From: Nick Piggin <npiggin@suse.de>
To: Jan Kara <jack@suse.cz>
Cc: Camille Moncelier <pix@devlife.org>,
linux-fsdevel@vger.kernel.org, Andreas Dilger <adilger@sun.com>,
ext4 development <linux-ext4@vger.kernel.org>
Subject: Re: [ext3] Changes to block device after an ext3 mount point has been remounted readonly
Date: Tue, 2 Mar 2010 21:29:01 +1100 [thread overview]
Message-ID: <20100302102901.GE8653@laptop> (raw)
In-Reply-To: <20100222230552.GB13882@atrey.karlin.mff.cuni.cz>
On Tue, Feb 23, 2010 at 12:05:52AM +0100, Jan Kara wrote:
> > > On Thu, Feb 18, 2010 at 10:41 PM, Andreas Dilger <adilger@sun.com> wrote:
> > >
> > > > Are you sure this isn't because e2fsck has been run at boot time and changed
> > > > e.g. the "last checked" timestamp in the superblock?
> > > >
> > > No, I replaced /sbin/init by something which compute the sha1sum of
> > > the root partition, display it then call /sbin/init and I can see that
> > > the hash has changed after mount -o remount,ro.
> > >
> > > As little as I understand, I managed to make a diff between two
> > > hexdump of small images where changes happened after I created a file
> > > and remounted the fs ro and it seems that, the driver didn't wrote
> > > changes to the disk until unmount ( The hexdump clearly shows that
> > > /lost+found and /test file has been written after the umount )
> > >
> > > workaround: Is there some knob in /proc or /sys which can trigger all
> > > pending changes to disk ? ( Like /proc/sys/vm/drop_caches but for
> > > filesystems ? )
> > I've looked at your script.

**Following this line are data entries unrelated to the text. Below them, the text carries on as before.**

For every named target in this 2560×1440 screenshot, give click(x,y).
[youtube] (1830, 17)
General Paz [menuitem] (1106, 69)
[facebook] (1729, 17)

The problem is that "echo s >/proc/sysrq_trigger"
> > isn't really a data integrity operation. In particular it does not wait on
> > IO to finish (with the new writeback code it does not even wait for IO to be
> > submitted) so you sometimes take the image checksum before the sync actually
> > happens. If you used sync(1) instead, everything should work as expected...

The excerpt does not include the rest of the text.